Because the rolling cycle for in-feed worms is so short, the manual handling of the shafts can take up more time than the actual rolling. To minimize handling time, rolling machines of the type shown in Figure 7 can be equipped with automated shaft feeding units such as those shown in Figure 8.
The rolling machine in Figure 7 is CNC actuated and has a double acting arm system in which both dies move toward the horizontally fixed rolling centerline. The rolling dies penetrate into the work uniformly from each side of the rolling centerline. This facilitates the handling of the blanks by eliminating the need to horizontally side shift the rolling centerline in the loading, during the rolling and the subsequent unloading of the rolled shaft.
For the through-feed rolling of worms, the axial feed rate is a function of the die diameters and machine power capacity. For the slack one inch adjuster worms shown in Figure 3 and rolled on the machine shown in Figure 7, the through-feed rate was 45 inches per minute on a rolling machine with a radial die load capacity of 54,000 lbs and a die drive of 20 HP. Prior to rolling the blank must be turned, formed, or ground to a diameter necessary to produce the level of tooth fullness required when the die has penetrated it sufficiently to produce the desired pitch diameter. Generally, the theoretical values for blank diameter are close to correct, but even when rolling by the in-feed method, stretch and spring-back occur, and their level varies with the material, the worm configuration, and rolling machine setup. Therefore, blank diameter and worm pitch must generally be validated by test rolling. Blank diameter and tolerance can then be established. In some cases, die pitch must also be adjusted.
Worms are generally rolled with some small visible seam, unless visual appearance requirements prevent it. When rolling with an open seam the machine diameter setting will be the predominant factor in the PD tolerance that can be maintained. However, because of the high radial die loads required, especially on deep worms, basic machine spring will attenuate the effect on die setting and actual PD change. Therefore, the tighter the blank diameter tolerance and roundness, and the more consistent the blank hardness, the more precise the resulting pitch diameter repeatability. When the blank conditions, dies and setup are established and controlled, it is practical to hold over wire tolerances on standard 20 degree pressure angle worms in the 3/8 inch to 1 inch diameter range to a tolerance of +/- .001″. For 12.5 degrees pressure angle worms with maximum thinned teeth, an over wire tolerance of +/- .002″ can be held.

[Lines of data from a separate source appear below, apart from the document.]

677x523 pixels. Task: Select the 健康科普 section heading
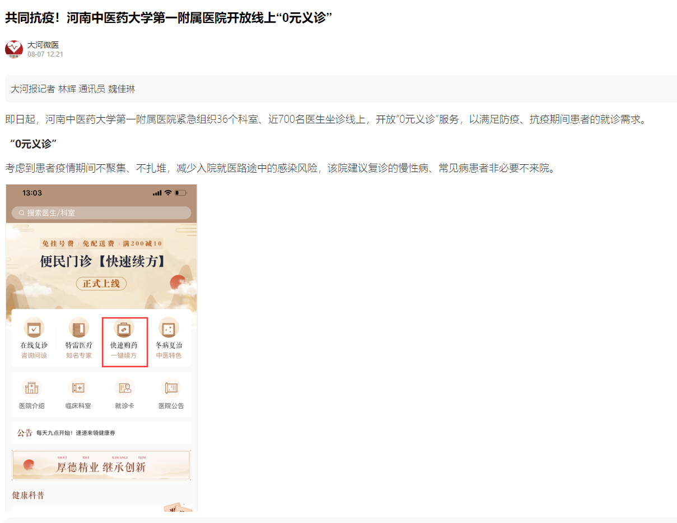point(28,496)
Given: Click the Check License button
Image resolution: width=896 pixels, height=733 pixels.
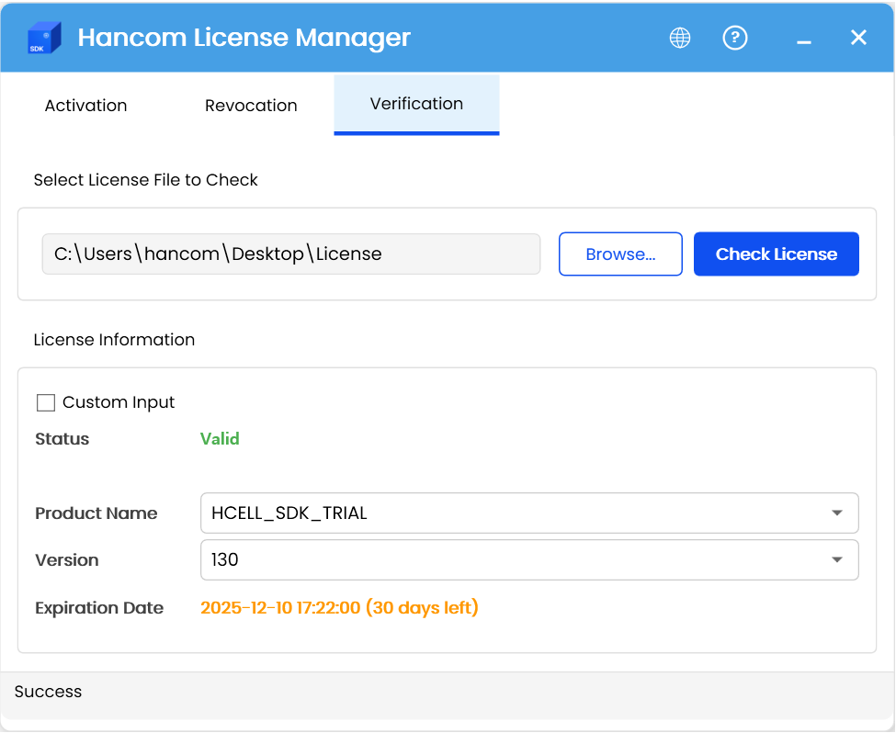Looking at the screenshot, I should coord(776,254).
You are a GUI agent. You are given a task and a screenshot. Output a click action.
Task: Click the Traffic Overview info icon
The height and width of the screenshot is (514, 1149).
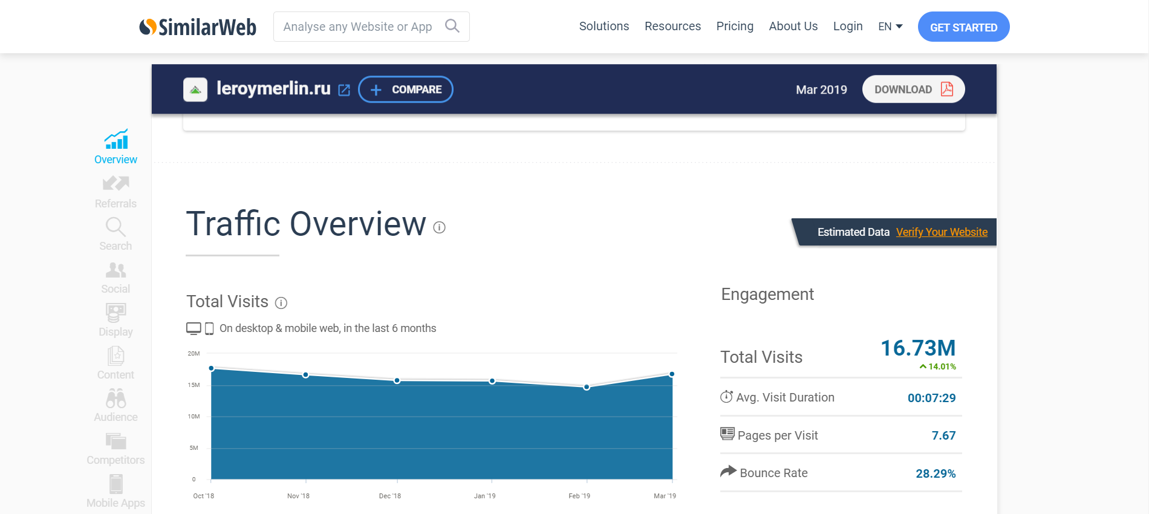coord(440,227)
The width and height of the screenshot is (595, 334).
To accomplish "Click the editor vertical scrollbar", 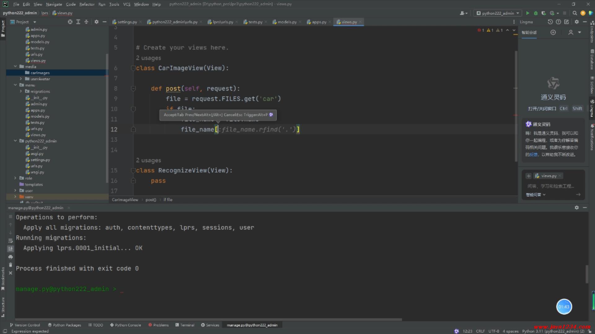I will 516,105.
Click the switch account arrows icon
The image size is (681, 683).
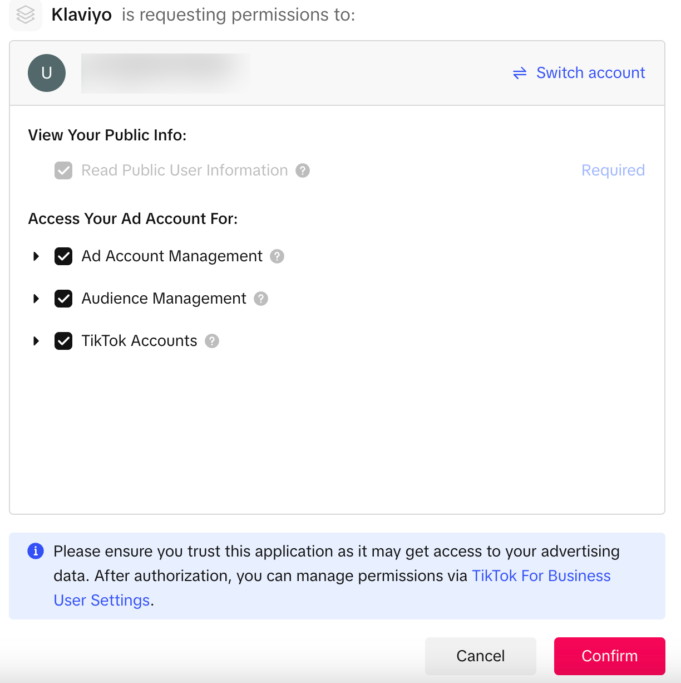point(520,73)
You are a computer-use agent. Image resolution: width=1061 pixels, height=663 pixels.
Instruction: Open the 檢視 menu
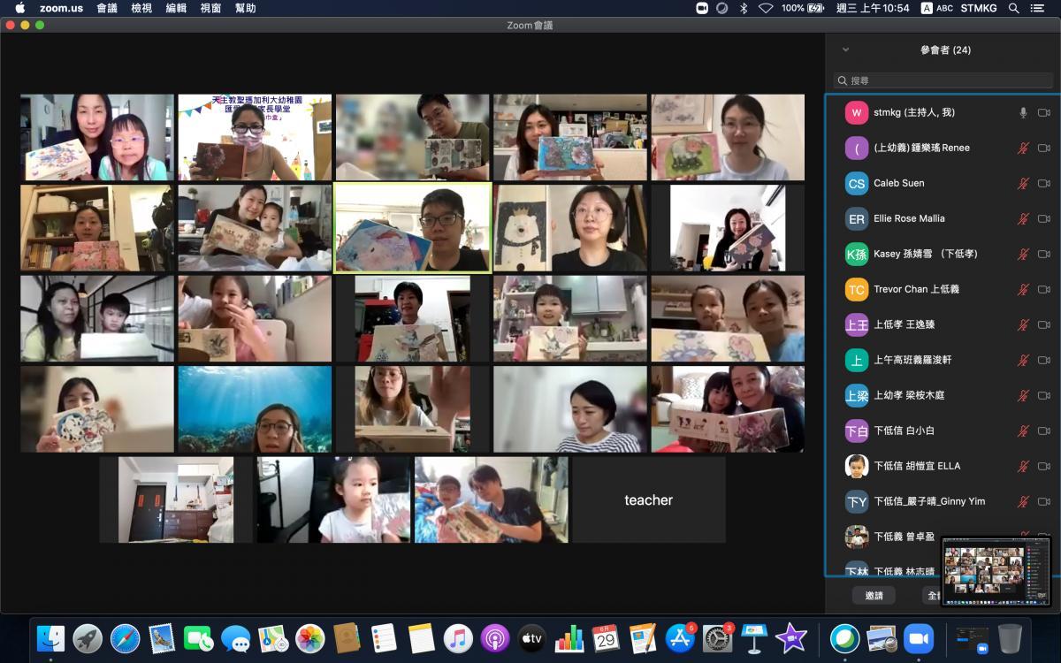[x=141, y=8]
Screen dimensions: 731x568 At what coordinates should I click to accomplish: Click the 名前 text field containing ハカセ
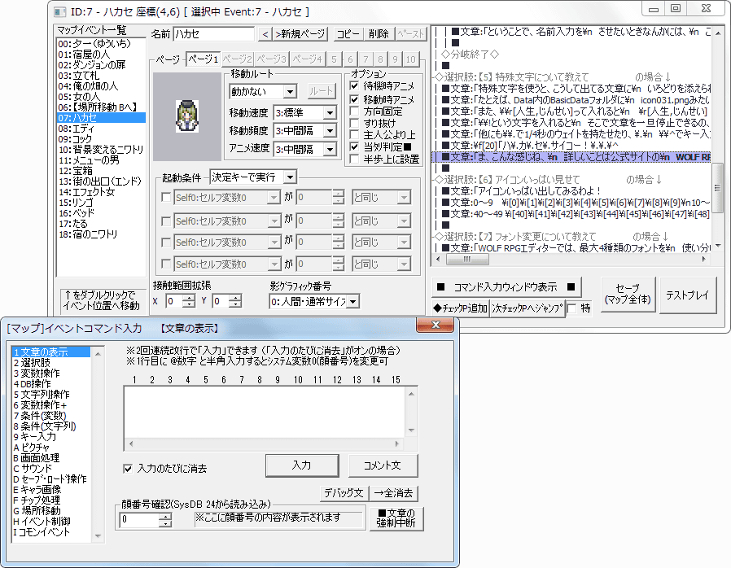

For worms which must be rolled full with virtually no visible seam, a different condition prevails. The rolled worm tends to follow the blank and machine size setting has limited size change effect. Once the die form is full, closing in the size setting cannot force the die to penetrate the blank any further. The spring of the rolling machine accommodates the size adjustment and causes “over-rolling” the worm. This causes surface failure on the root and flanks of the worm being rolled. However, when size adjustment is correct, and the worm is rolled full by any method, with a good setup and consistent hardness blanks, the OD and pitch diameter will maintain the same tolerance as the original blank. Therefore, a blank with a .001″ tolerance will produce a .001″ tolerance PD.
In addition to the size precision, worm rolling creates flank surface finishes generally better than 8 microinches. With such levels of high-speed and high-quality performance, certainly worm rolling is worthy of consideration for many high-volume worm shafts.